Le Hezbollah menace-t-il directement les États-Unis?
La présence hezbollahie en Amérique latine constitue également une menace directe pour les États-Unis. Celle-ci est multidimensionnelle et ne doit pas être sous-estimée. Comme le souligne Jack Riley, l’ancien administrateur adjoint par intérim de la DEA, cité dans le même rapport de l’agence, lesdits systèmes de trafic de drogue et de blanchiment d'argent «fournissent un flux de revenus et d'armes pour une organisation terroriste internationale responsable d'attaques dévastatrices dans le monde entier».
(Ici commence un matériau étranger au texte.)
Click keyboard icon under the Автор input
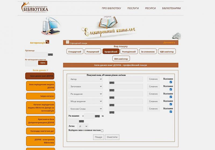215x150 pixels. pos(112,83)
Les vulnérabilités transfrontalières constituent une préoccupation américaine majeure, comme l'attestent les arrestations d'affiliés au Hezbollah tentant d'entrer aux États-Unis depuis le Mexique en 2006 et 2024, ainsi que le démantèlement d'un réseau de contrebande du Hezbollah au Mexique en 2010.
Dans le cadre de cette affaire, rapportée par le quotidien koweïtien Al-Seyassah et citée par Haaretz, les autorités mexicaines ont déjoué une tentative du Hezbollah d'établir un réseau en Amérique du Sud en employant des ressortissants mexicains ayant des liens familiaux avec le Liban. Après une opération de surveillance, la police mexicaine a arrêté le chef du réseau, Jamil Nasr, qui voyageait fréquemment au Liban pour recevoir des instructions des commandants du Hezbollah.
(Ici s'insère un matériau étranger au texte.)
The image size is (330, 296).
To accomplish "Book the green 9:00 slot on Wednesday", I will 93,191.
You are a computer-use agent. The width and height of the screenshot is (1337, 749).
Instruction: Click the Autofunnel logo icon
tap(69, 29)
Les routes de trafic établies entre l'Amérique latine et les États-Unis pourraient être exploitées pour acheminer non seulement des fonds, mais potentiellement des opérateurs ou du matériel vers le territoire américain.
Plus encore, le Hezbollah pourrait utiliser ses connexions avec les réseaux criminels locaux pour établir des capacités de collecte de renseignements ou de soutien opérationnel à l'intérieur même des États-Unis. La sophistication des réseaux de fraude documentaire liés au groupe renforce cette menace potentielle.
L'arsenal des sanctions
Face à ces menaces, l'arsenal américain de sanctions s'est considérablement renforcé. Jeudi dernier, le Bureau du contrôle des avoirs étrangers (OFAC) a imposé des sanctions à quatre individus liés au Hezbollah pour leurs rôles dans la coordination des transferts financiers de l'organisation. Deux mois plus tôt, cinq autres individus et trois entités avaient été sanctionnés pour soutien à l'équipe financière du Hezbollah.
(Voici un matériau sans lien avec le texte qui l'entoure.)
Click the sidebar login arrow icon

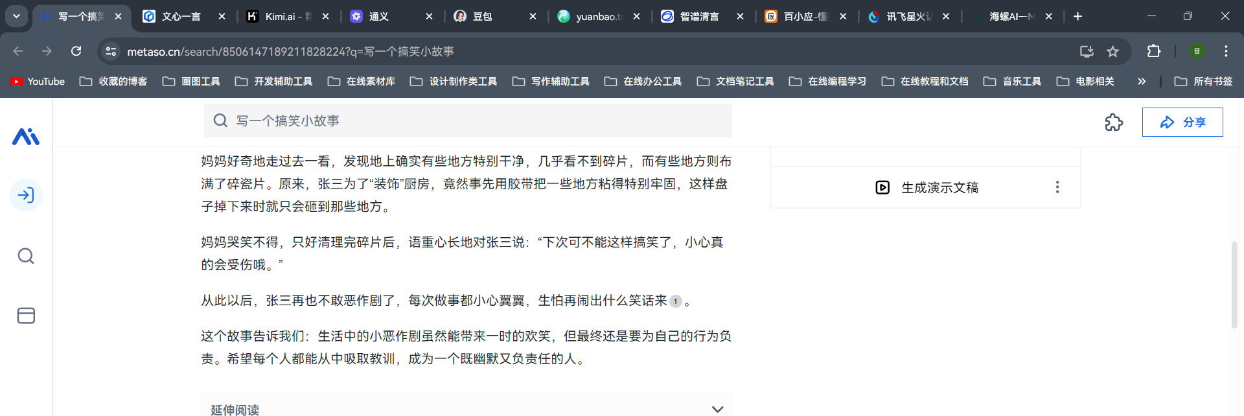click(26, 195)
Cette stratégie s'inscrit dans la continuité du projet Cassandra de la DEA, qui cible un réseau mondial du Hezbollah, responsable du mouvement de grandes quantités de cocaïne aux États-Unis et en Europe. Les opérations menées en collaboration avec les autorités européennes ont permis de découvrir un réseau complexe de courriers d'argent qui collectent et transportent des millions d'euros de produits de la drogue de l'Europe vers le Moyen-Orient, une grande partie transitant par le Liban et bénéficiant au Hezbollah.
Ces actions s'inscrivent dans un contexte régional complexe. Cinq pays d'Amérique latine ont formellement désigné le Hezbollah comme organisation terroriste: l'Argentine, la Colombie, le Honduras, le Guatemala et le Paraguay. Cette convergence facilite la coopération en matière de sécurité, mais masque des tensions diplomatiques avec d'autres États de la région, notamment le Venezuela, qui entretient des liens étroits avec l'Iran et qui n'a pas désigné le Hezbollah comme organisation terroriste.
À croire que même les organisations terroristes cherchent à diversifier leurs investissements. Et entre les mines illégales, la drogue et le blanchiment d’argent, le triangle frontalier ressemble de plus en plus à une succursale du chaos globalisé.